Start of Block

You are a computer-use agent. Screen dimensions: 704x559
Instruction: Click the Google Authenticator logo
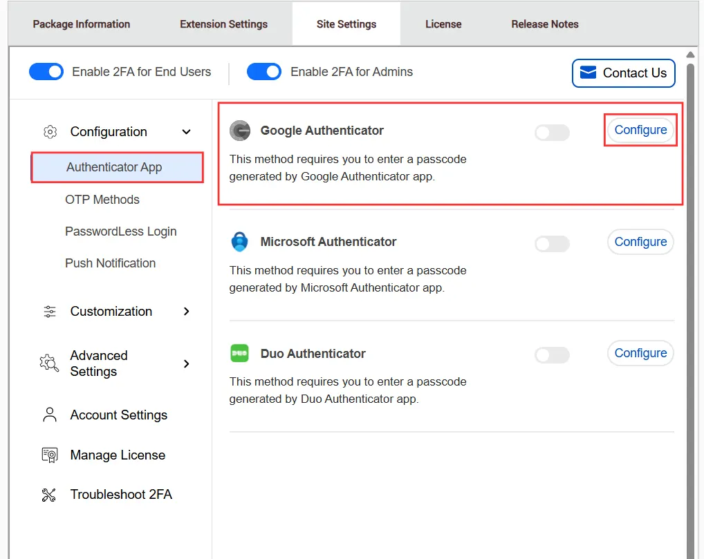[239, 130]
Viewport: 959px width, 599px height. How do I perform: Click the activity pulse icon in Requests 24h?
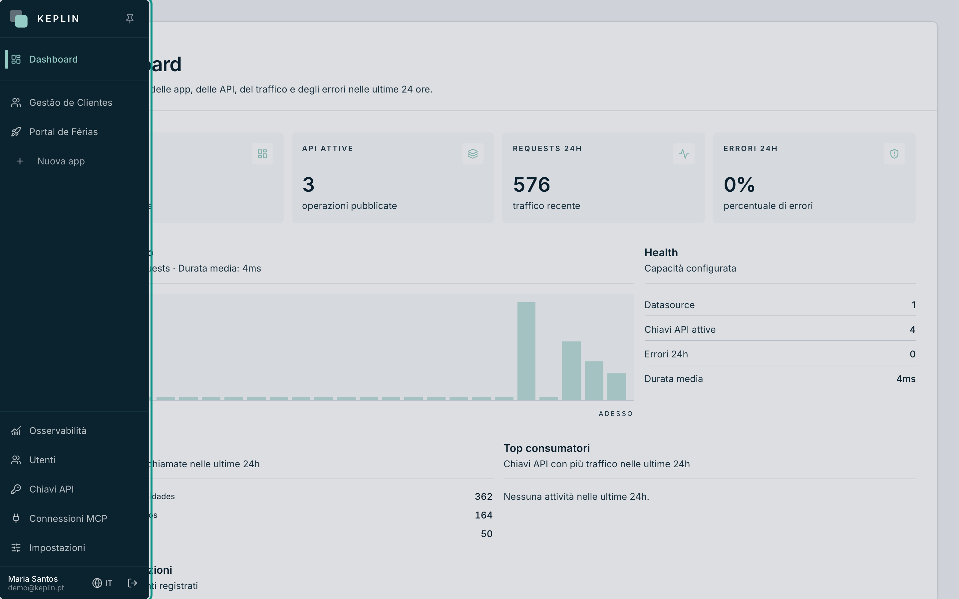[684, 154]
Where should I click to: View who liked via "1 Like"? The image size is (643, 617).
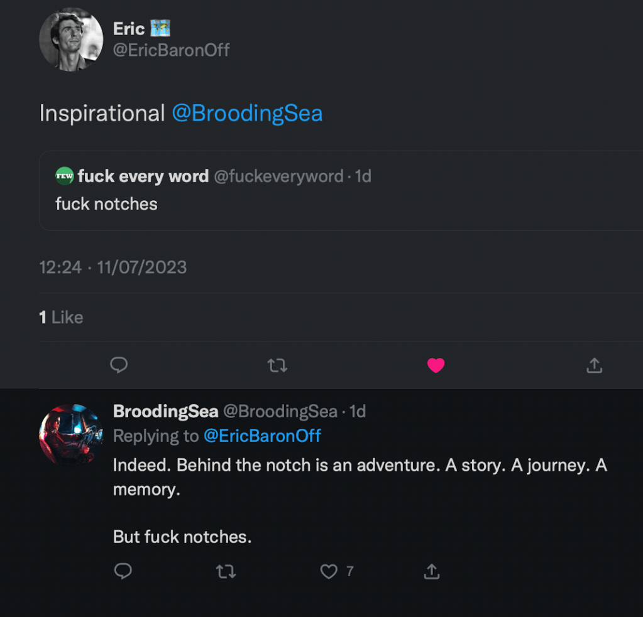click(x=61, y=318)
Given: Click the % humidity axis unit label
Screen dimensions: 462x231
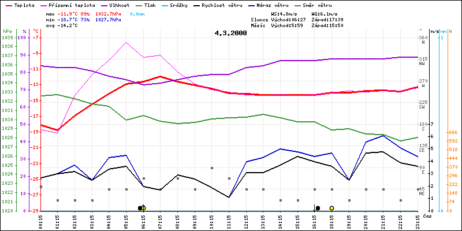Looking at the screenshot, I should [24, 31].

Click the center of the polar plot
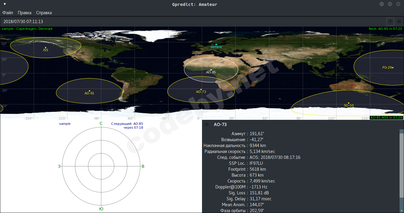[x=101, y=166]
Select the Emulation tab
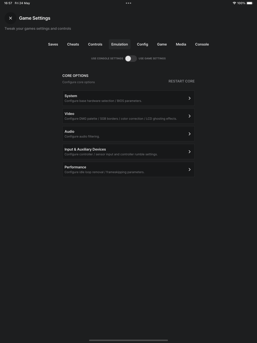 (x=119, y=44)
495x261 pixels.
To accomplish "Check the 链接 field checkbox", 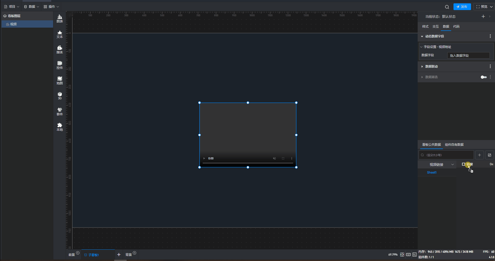I will 464,164.
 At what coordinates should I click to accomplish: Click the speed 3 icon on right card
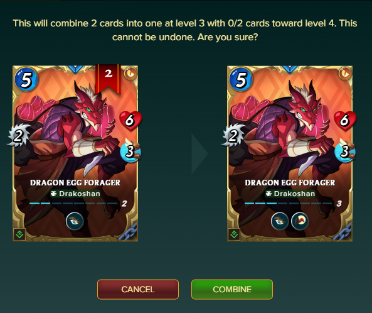click(x=345, y=151)
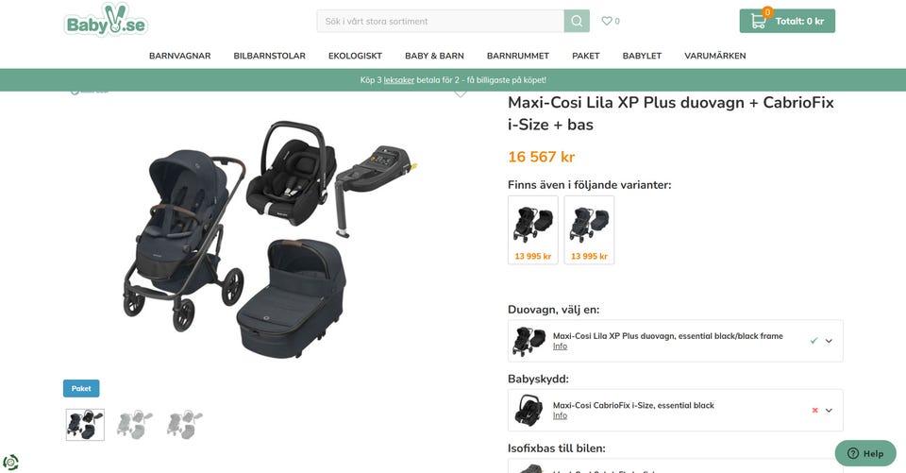This screenshot has height=473, width=906.
Task: Open the Isofixbas till bilen selector
Action: [x=676, y=466]
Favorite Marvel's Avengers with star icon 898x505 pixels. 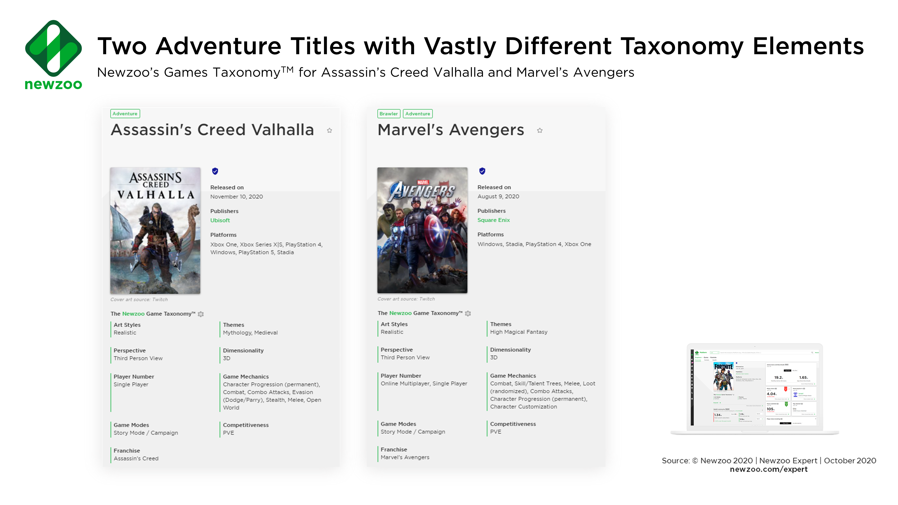[x=540, y=130]
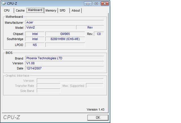Show the SPD tab
Screen dimensions: 181x123
[x=63, y=10]
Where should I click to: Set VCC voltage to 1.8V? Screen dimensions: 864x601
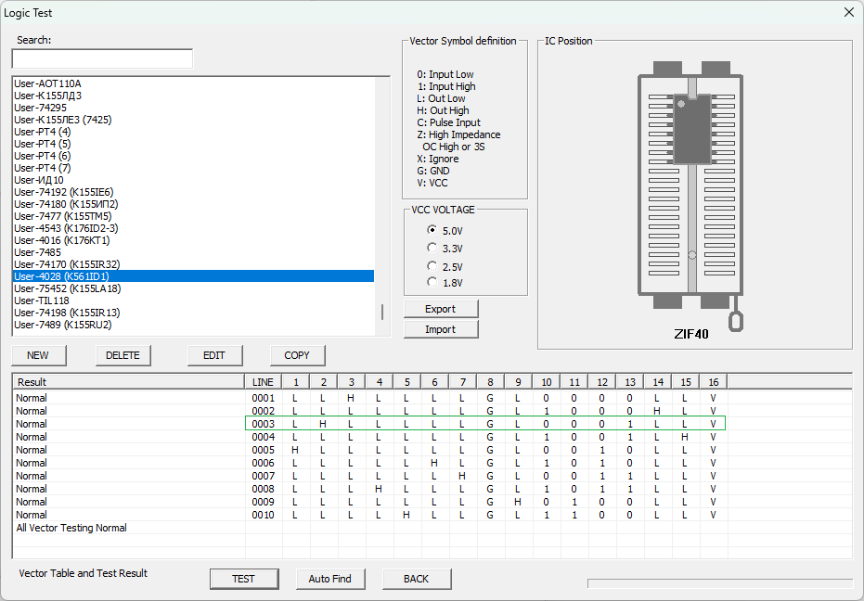coord(432,282)
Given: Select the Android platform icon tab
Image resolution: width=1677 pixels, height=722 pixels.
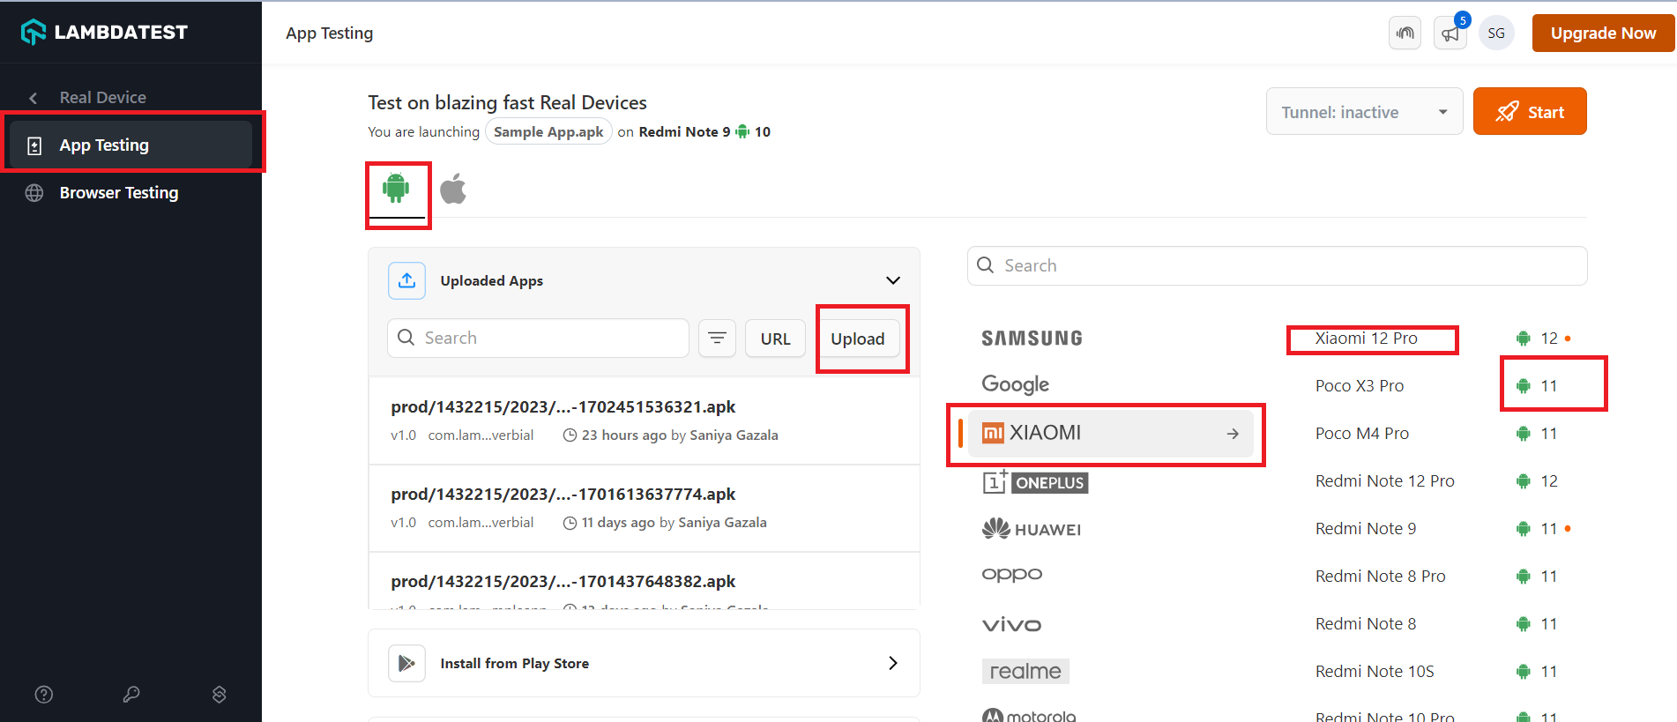Looking at the screenshot, I should click(x=396, y=188).
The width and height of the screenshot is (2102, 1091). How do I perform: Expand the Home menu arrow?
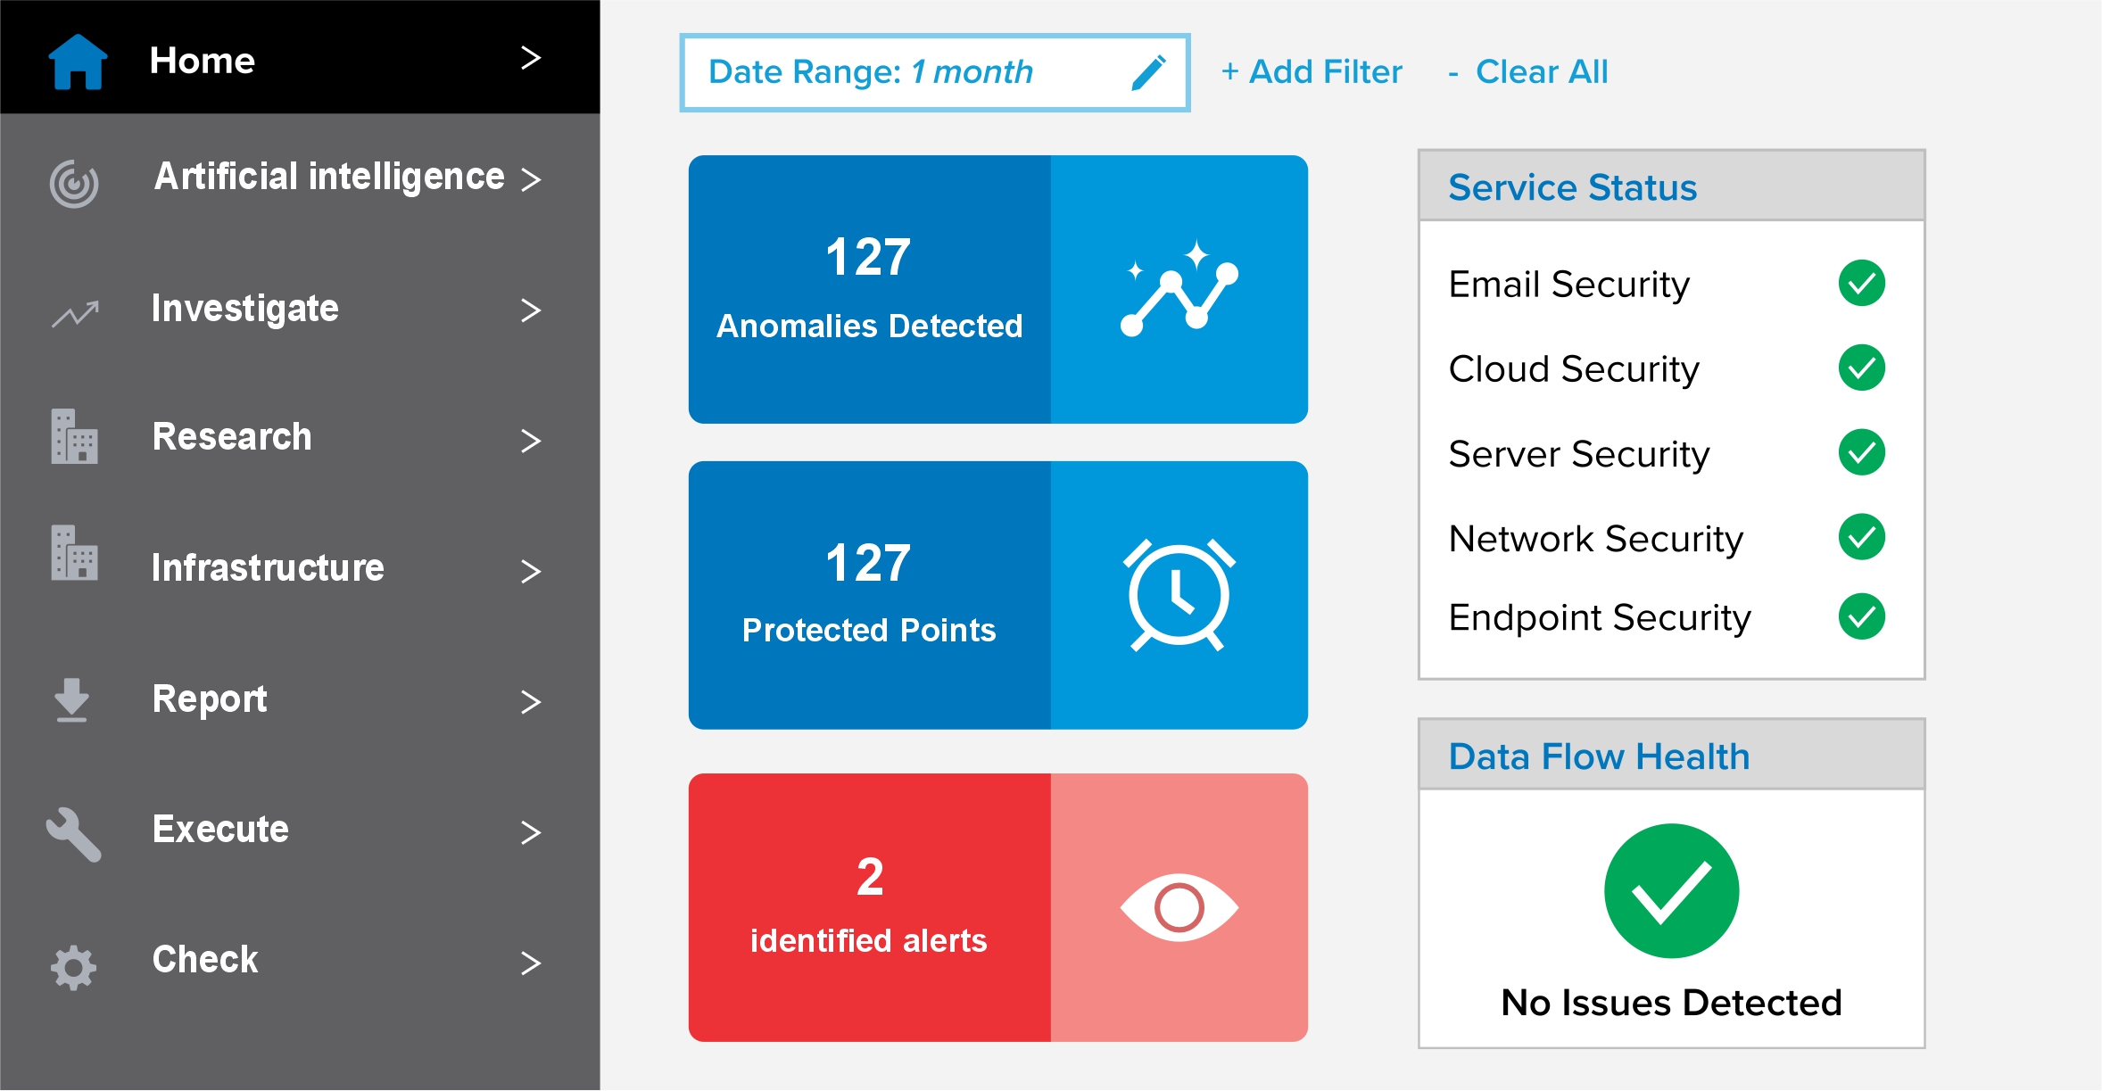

End of Block

* _WORK INSTRUCTIONS_
Could you reproduce exactly, and only, the lines from the one containing "Where should I click to: Set" through the end of the records above, both included, while leaving out the pictures?

* _ANSWER TO THIS TASK_
Where should I click to: Set VCC voltage to 1.8V? Screen dimensions: 864x601
coord(432,282)
Given: Select the Android platform icon tab
Image resolution: width=1677 pixels, height=722 pixels.
Looking at the screenshot, I should click(x=396, y=188).
The width and height of the screenshot is (2102, 1091). How do I perform: Expand the Home menu arrow?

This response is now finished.